Climate change is a pressing 21st century issue when it comes to flooding and amplification of water quality degradation due to increase in extreme precipitation events. Delaware River is the one of the longest rivers in the east of Mississippi, which starts from Hancock of New York, passes through New Jersey and Pennsylvania, and finally drains into Delaware Bay.
Among the factors are nonpoint source pollution from residential development and agricultural activities, along with climate change degrading the water quality in the Delaware River Watershed as well as creating flash flooding. The Upper Salem River Watershed, a tributary to Delaware River that spans a 15-square mile drainage area, faces both water quality degradation and flash flooding in several of its river sections.

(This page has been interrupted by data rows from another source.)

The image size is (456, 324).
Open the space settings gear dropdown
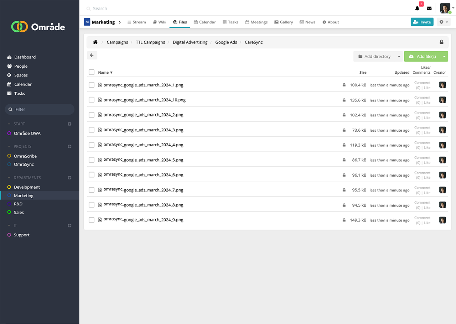pyautogui.click(x=444, y=22)
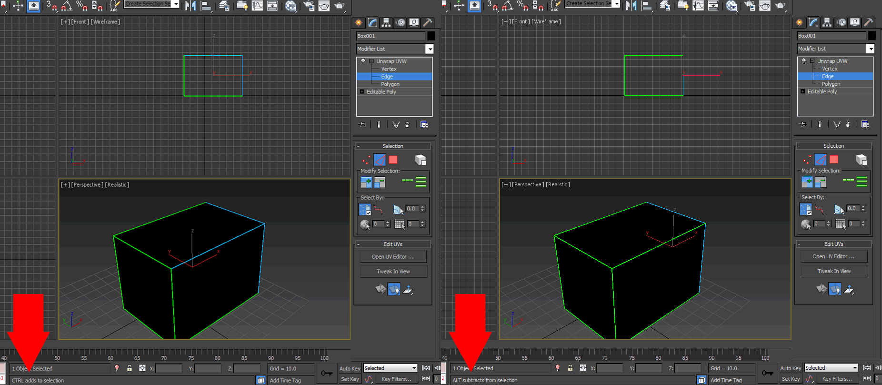The image size is (882, 385).
Task: Select Vertex sub-object in left modifier stack
Action: (389, 69)
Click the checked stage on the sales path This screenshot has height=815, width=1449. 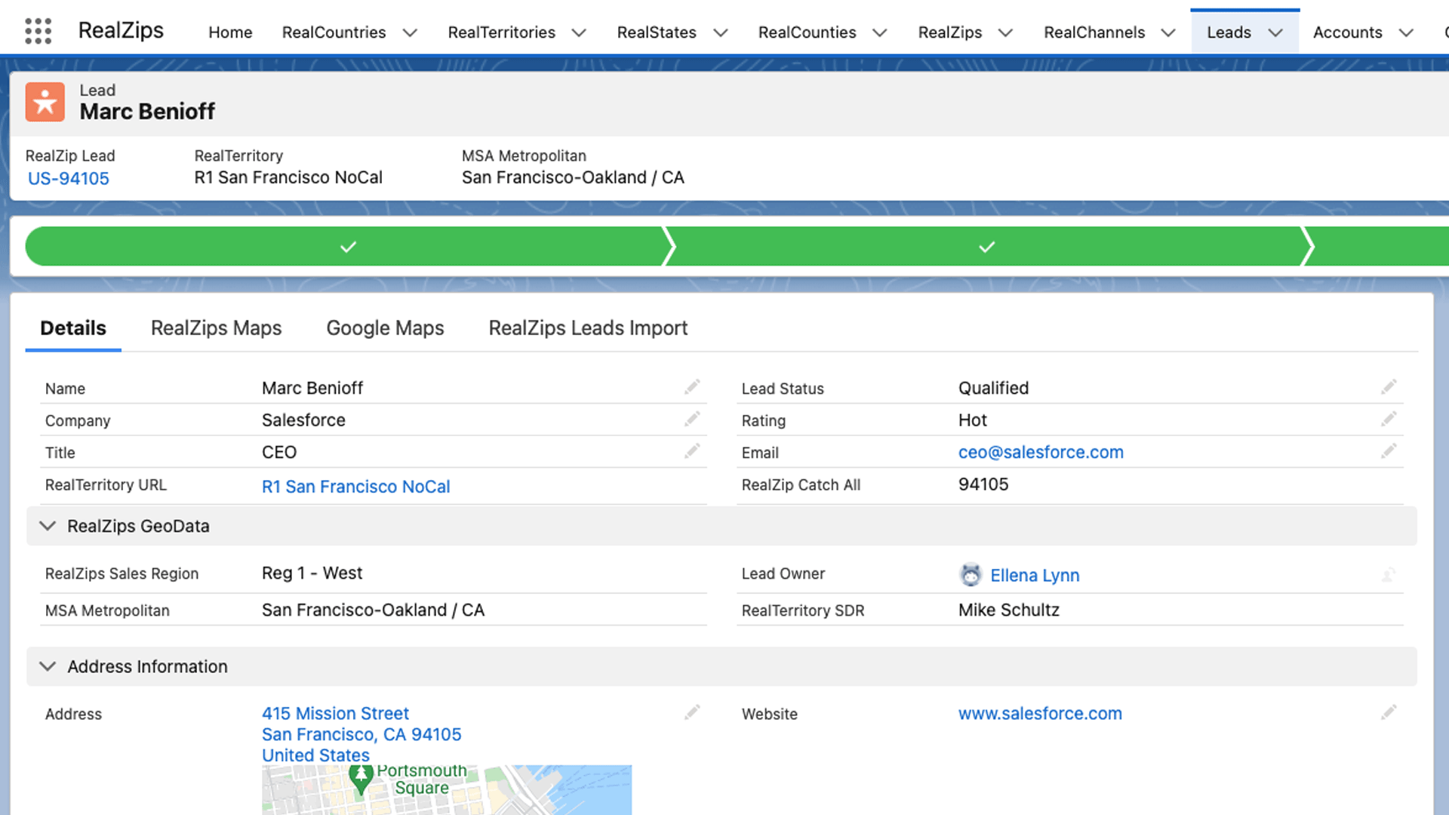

In an effort to improve and maintain water quality and to reduce flooding in the watershed, a research team from Rutgers Center for Remote Sensing and Spatial Analysis (CRSSA), Rutgers Cooperative Extension Water Resources Program along with the Association of New Jersey Environmental Commissions and South Jersey Land and Water Trust has been awarded a $220,000 grant from the National Fish and Wildlife Foundation to implement several green infrastructure projects inside the hotspots.
According to Subhasis Giri, assistant research professor with CRSSA and the Department of Ecology, Evolution, and Natural Resources, “the end results of these on-the-ground green infrastructures implementation will enhance flooding resiliency in the communities in the Delaware River Basin as well as it will help to maintain a healthy ecosystem, which will be beneficial to fish, wildlife, and people.”